Time to revisit a long-standing topic. You may well have noticed the news items about the FDA's new programs to crack down on prescription drug counterfeiting. That sort of crime is to be expected, given the money to be made - although you really have to wonder about the human status of anyone who turns out fake medicines, full of confectioner's sugar or whatnot. It would be more honest and aboveboard to sneak into someone's hospital room and dig through whatever purses or wallets you could find. Less damaging to the victim, too, for that matter.

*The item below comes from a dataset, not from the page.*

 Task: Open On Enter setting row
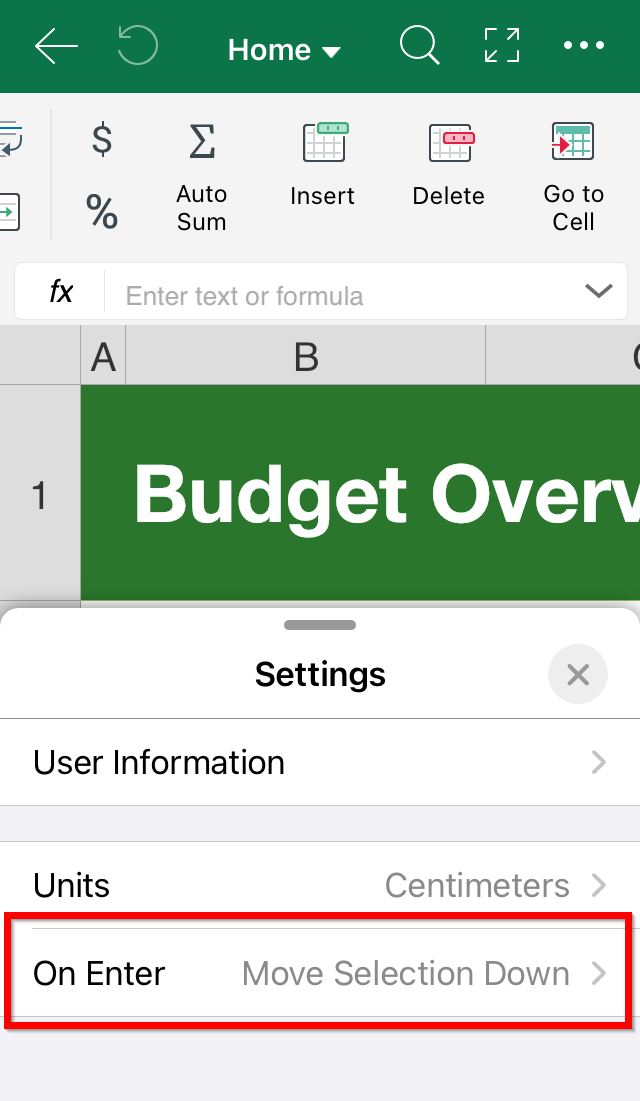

So any cost-effective means to cut down on this is welcome. But does a bluff make a sound when it's being called? Regular readers will know that I've spoken out several times about drug reimportation from Canada, and how I oppose it on economic grounds. But my industry's trade association, PhRMA, has taken their stand on the drug safety part of the issue. "Don't import those contaminated drugs!" goes the cry. (How many of the counterfeits seized to date actually came through Canadian pharmacies, I wonder?)


As I've said, one problem with this line of attack is that it doesn't get at the real heart of the issue, which is the cost of research and the money that needs to be made to fund it. (And yes, I know, the costs of marketing, too - but keep in mind that companies, in whatever industry, don't spend that kind of marketing money year after year without getting a good return on it as well. We can debate how much advertising drug companies should be allowed to do, but don't assume that we're throwing the money out the window.) There will be more next week on drug costs and research spending (the mail keeps on coming!), but no matter what, I think we can assume that the two are somehow related.


No, the real problem with the drug-safety argument is that it makes reimportation seem like an otherwise harmless thing, that just suffers from this unfortunate side problem. What happens if someone actually fixes it? What's my industry going to be able to say then? There is a backup plan, right, guys?